**** AVAILABLE DATA ****

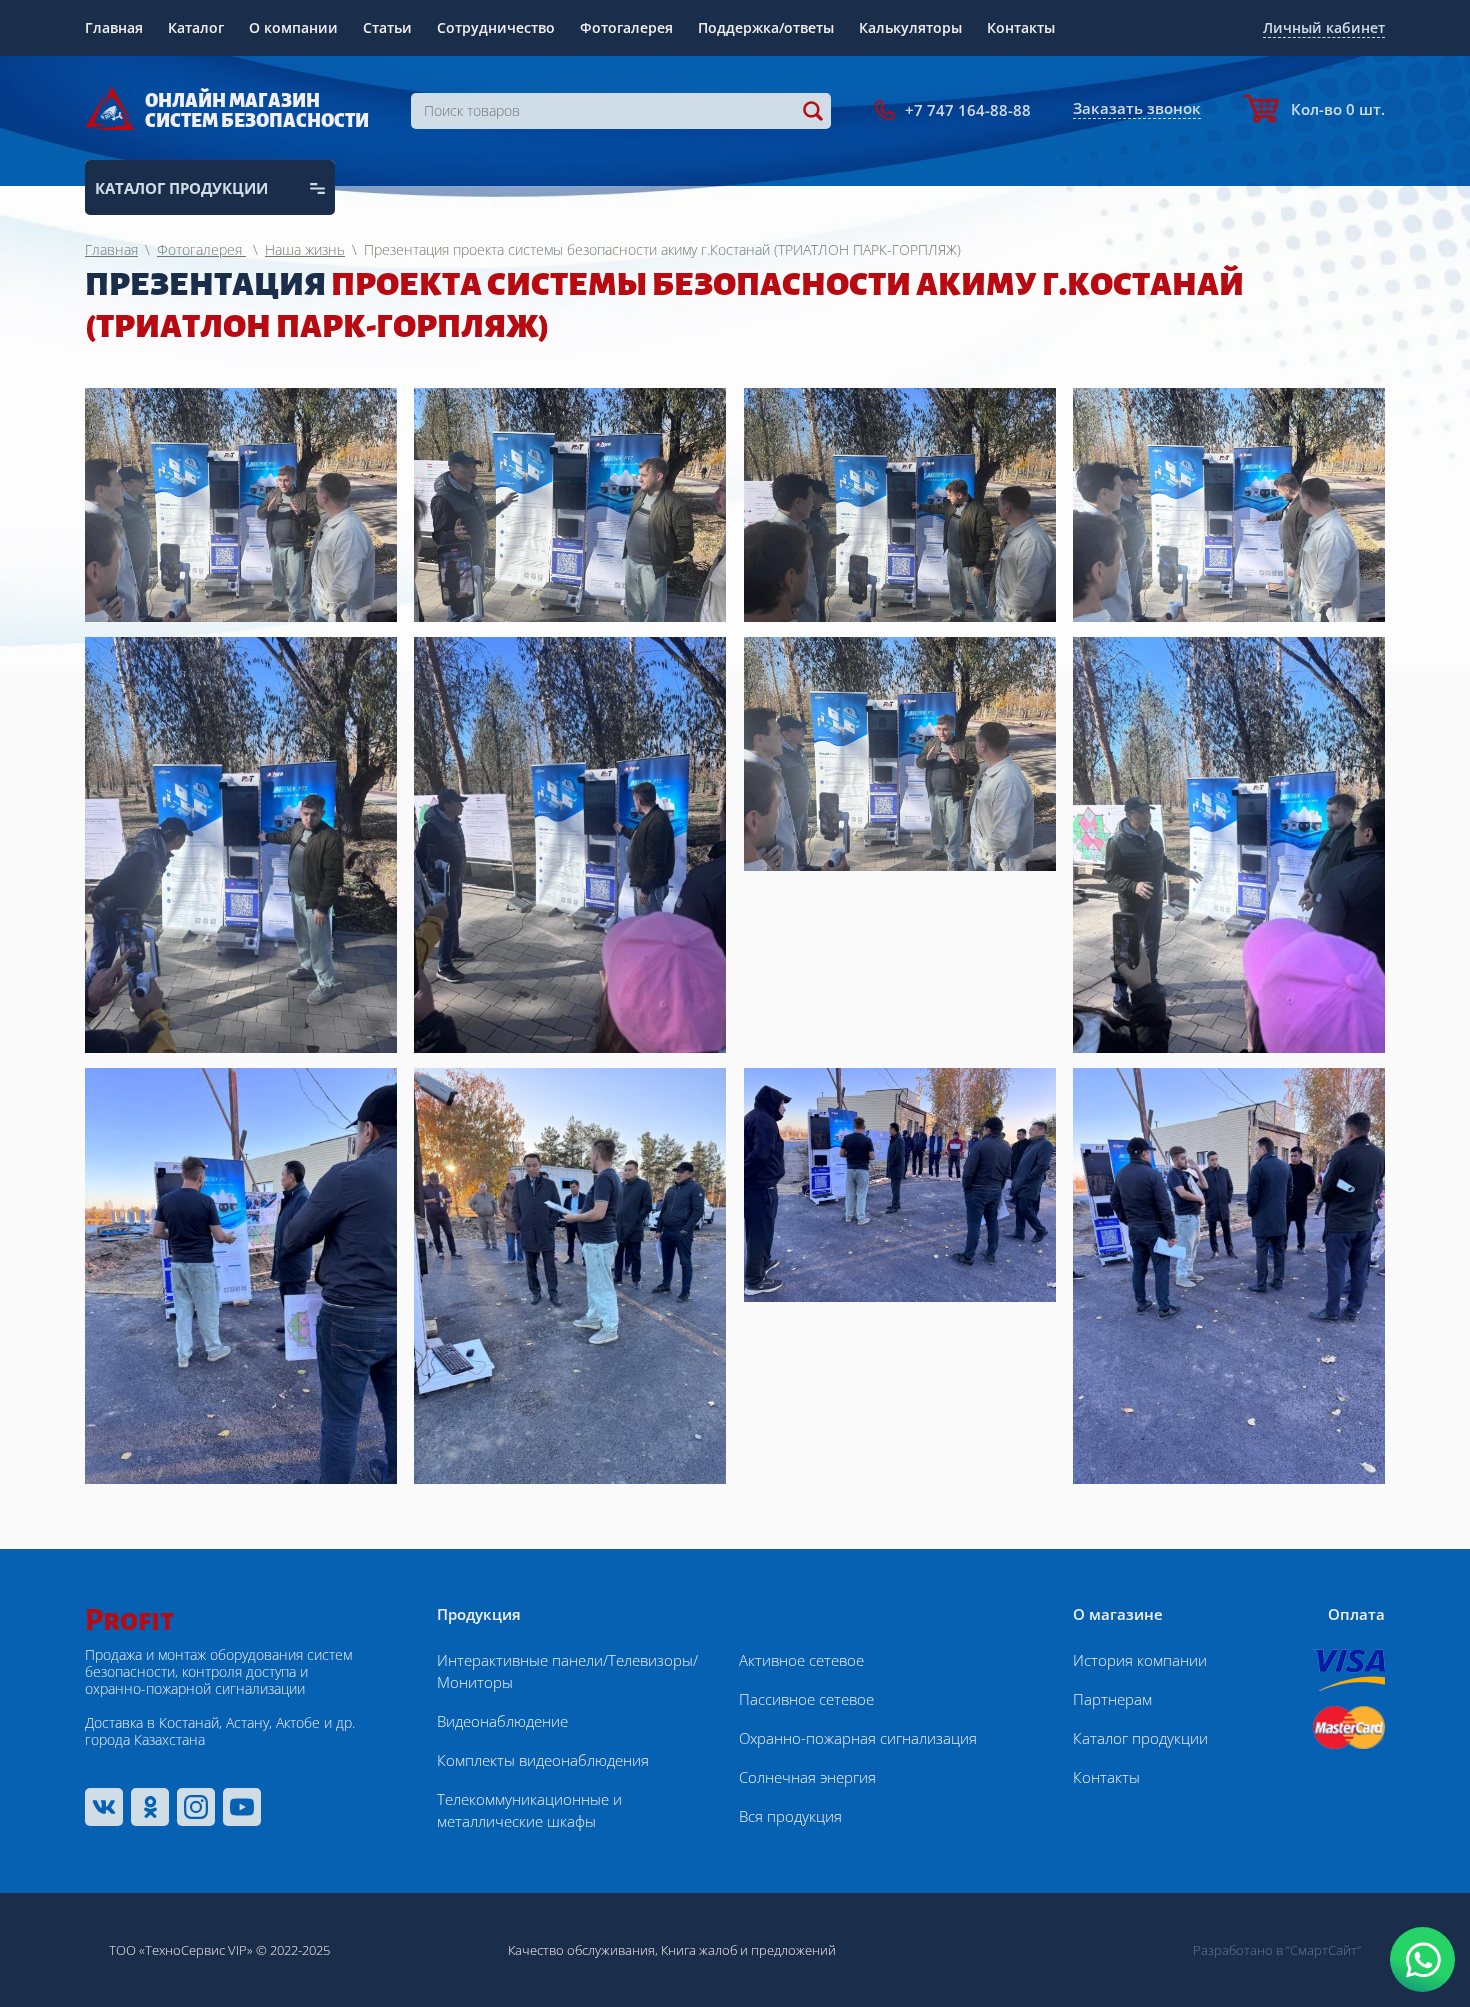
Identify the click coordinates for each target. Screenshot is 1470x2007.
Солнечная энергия (807, 1777)
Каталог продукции (1140, 1738)
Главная (114, 27)
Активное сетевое (801, 1660)
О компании (293, 27)
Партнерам (1112, 1699)
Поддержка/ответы (766, 27)
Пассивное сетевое (806, 1699)
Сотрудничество (496, 27)
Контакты (1021, 27)
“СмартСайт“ (1323, 1950)
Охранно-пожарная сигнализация (858, 1738)
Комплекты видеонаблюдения (543, 1760)
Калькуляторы (910, 27)
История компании (1140, 1660)
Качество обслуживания (581, 1950)
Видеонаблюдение (502, 1721)
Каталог (196, 27)
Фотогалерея (626, 27)
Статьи (387, 27)
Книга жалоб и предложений (748, 1950)
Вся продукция (790, 1816)
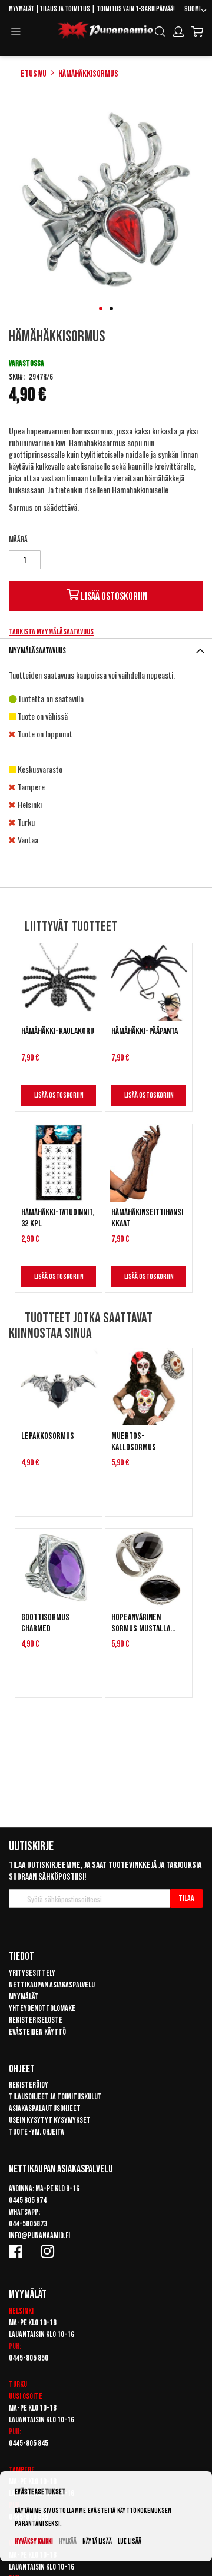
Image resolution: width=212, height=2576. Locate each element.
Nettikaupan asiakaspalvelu (52, 1985)
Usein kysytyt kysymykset (50, 2120)
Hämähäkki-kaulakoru (57, 1031)
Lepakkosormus (47, 1436)
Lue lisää (129, 2541)
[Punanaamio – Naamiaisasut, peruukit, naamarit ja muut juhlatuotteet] (105, 31)
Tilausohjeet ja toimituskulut (55, 2097)
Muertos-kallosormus (133, 1442)
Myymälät (21, 9)
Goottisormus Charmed (45, 1623)
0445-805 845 (28, 2443)
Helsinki (21, 2311)
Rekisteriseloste (35, 2020)
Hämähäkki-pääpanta (144, 1031)
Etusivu (34, 73)
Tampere (22, 2470)
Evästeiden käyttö (37, 2032)
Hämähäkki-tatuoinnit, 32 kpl (57, 1218)
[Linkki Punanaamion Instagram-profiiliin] (49, 2251)
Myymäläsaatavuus (37, 651)
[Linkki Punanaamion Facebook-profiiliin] (17, 2251)
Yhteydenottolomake (42, 2008)
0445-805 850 (28, 2358)
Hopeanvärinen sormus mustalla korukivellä (140, 1623)
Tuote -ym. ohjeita (36, 2132)
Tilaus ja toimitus (64, 9)
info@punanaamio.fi (39, 2236)
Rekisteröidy (28, 2085)
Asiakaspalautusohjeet (45, 2108)
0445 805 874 (28, 2200)
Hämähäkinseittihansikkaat (147, 1218)
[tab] (106, 650)
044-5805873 (28, 2224)
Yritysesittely (32, 1973)
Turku (18, 2384)
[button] (195, 10)
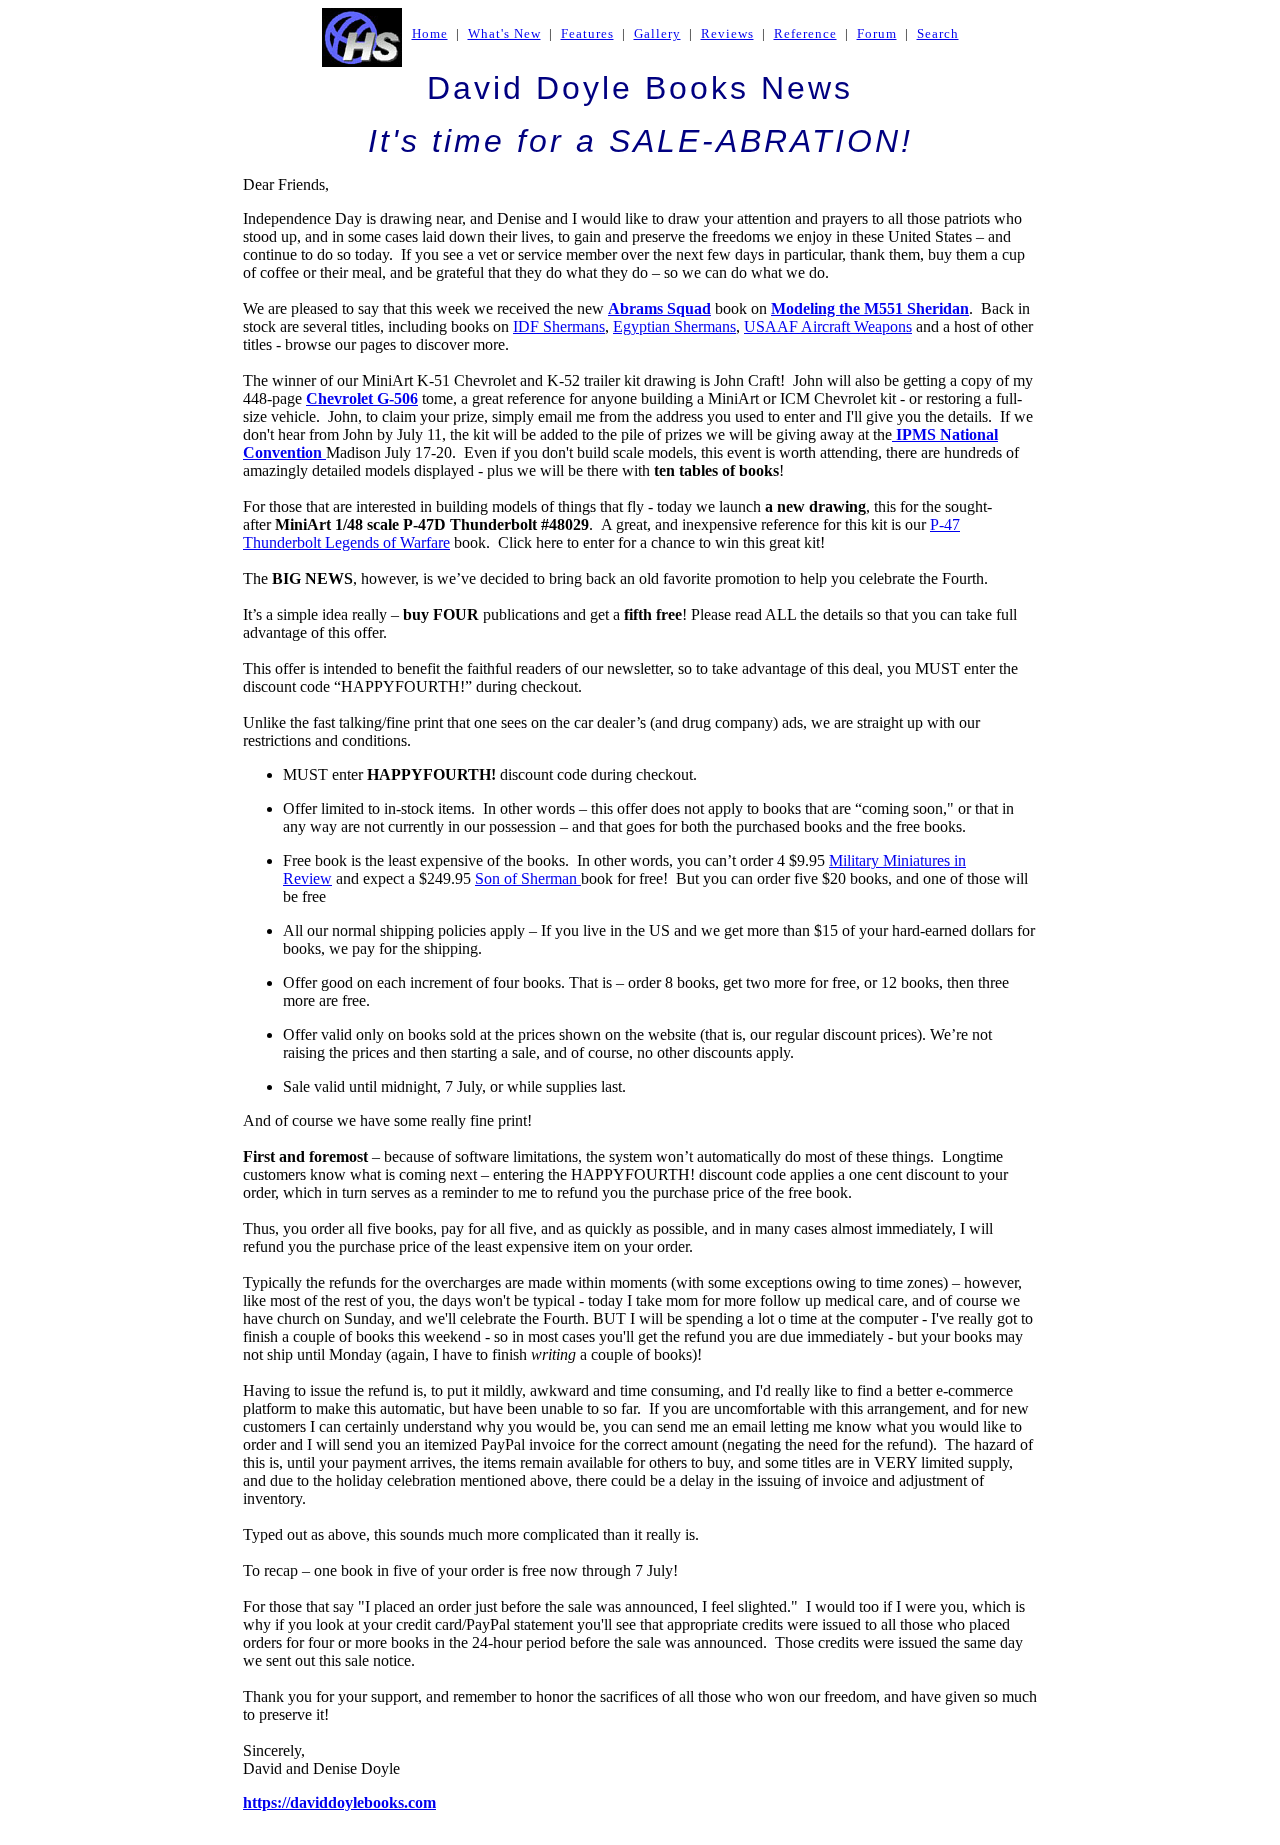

****

*INSTRUCTIONS FOR THE TASK*. Single out each line of the records above with the string "Linkki" in it, and copy it.

*SOLVED PROBLEM*.
[Linkki Punanaamion Instagram-profiiliin] (49, 2251)
[Linkki Punanaamion Facebook-profiiliin] (17, 2251)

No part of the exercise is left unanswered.